* [WORK INSTRUCTIONS]
Write out all of the material below again, requests included, offsetting every coordinate in the answers by adding 3 to it. Leave the pictures out.

* [MATERIAL TO PROCESS]
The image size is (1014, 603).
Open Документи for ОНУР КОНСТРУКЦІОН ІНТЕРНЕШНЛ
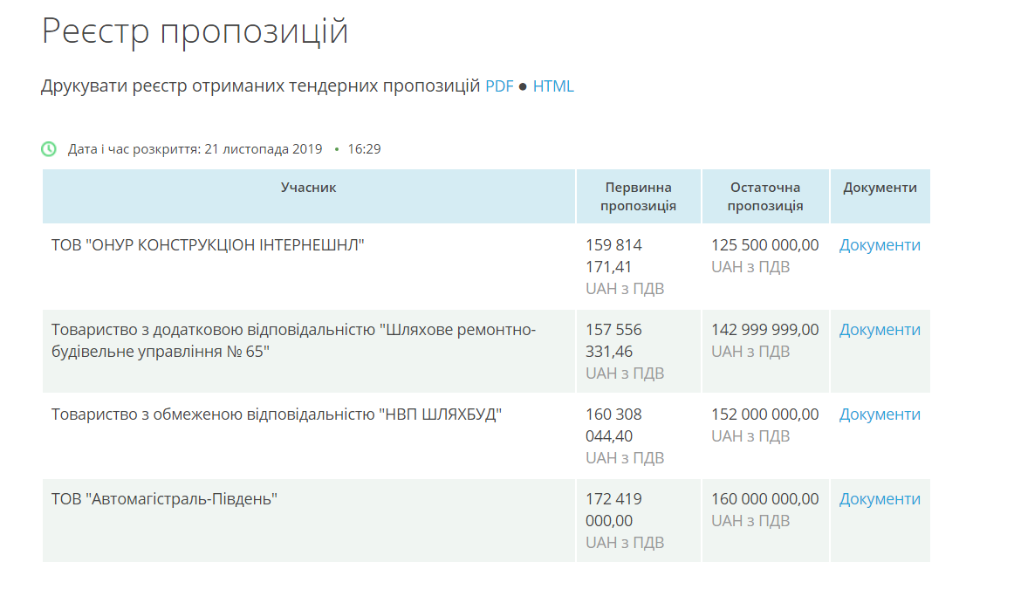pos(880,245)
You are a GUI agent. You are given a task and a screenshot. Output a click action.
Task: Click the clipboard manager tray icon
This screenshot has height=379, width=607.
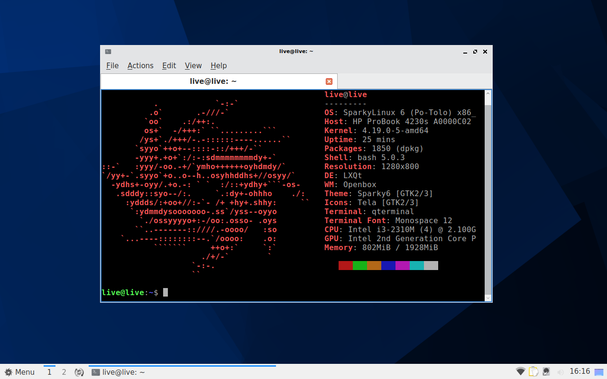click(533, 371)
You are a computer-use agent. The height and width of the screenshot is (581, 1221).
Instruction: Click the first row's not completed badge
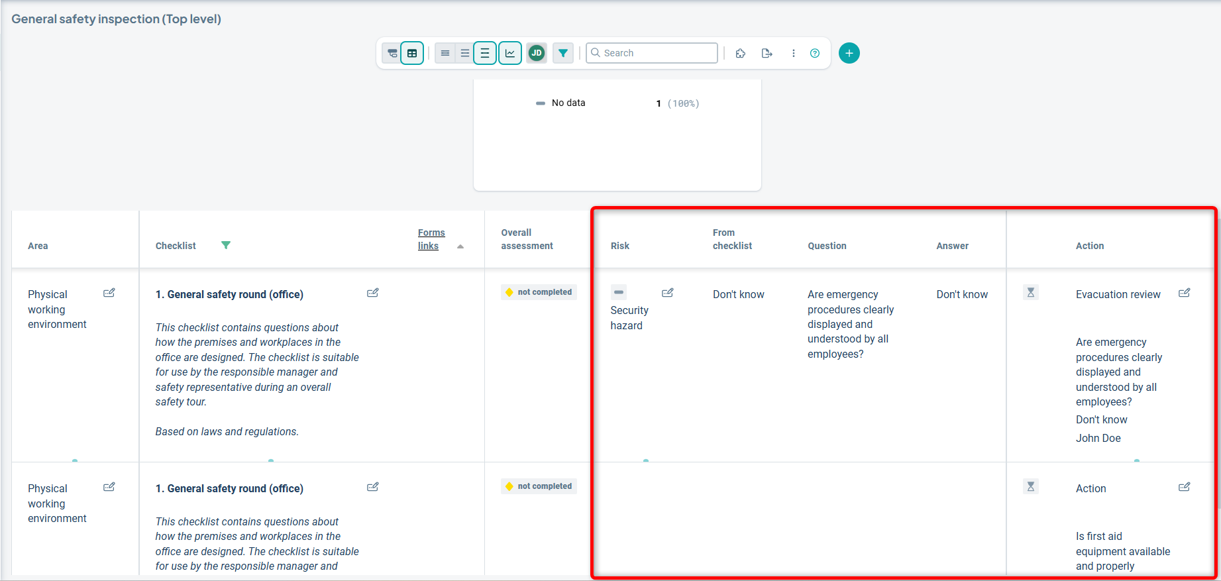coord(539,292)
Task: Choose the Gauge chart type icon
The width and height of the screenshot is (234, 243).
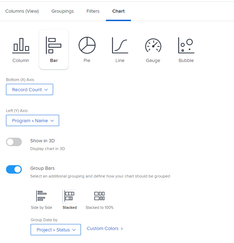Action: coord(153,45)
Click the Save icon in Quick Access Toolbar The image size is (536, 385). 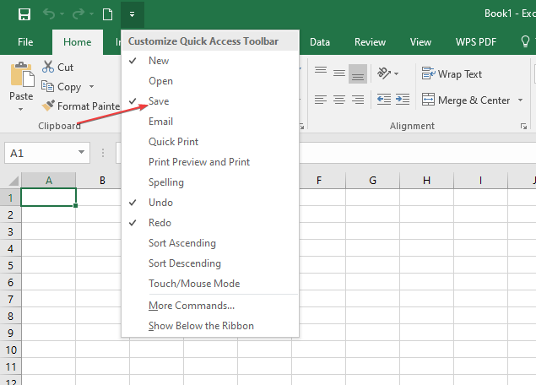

* [TASK SOLUTION]
The image size is (1014, 603).
Open Документи for ОНУР КОНСТРУКЦІОН ІНТЕРНЕШНЛ
pos(883,248)
You are a GUI agent. You are given a task and a screenshot. Output a click action.
Task: Click the clipboard manager tray icon
This screenshot has height=379, width=607.
click(536, 374)
You are a computer-use agent. The height and width of the screenshot is (581, 1221).
Instruction: Click the first row's not completed badge
coord(542,295)
Task: Choose the Gauge chart type icon
The width and height of the screenshot is (234, 243).
Action: coord(156,48)
Click the Save icon in Quick Access Toolbar The image size is (536, 385). 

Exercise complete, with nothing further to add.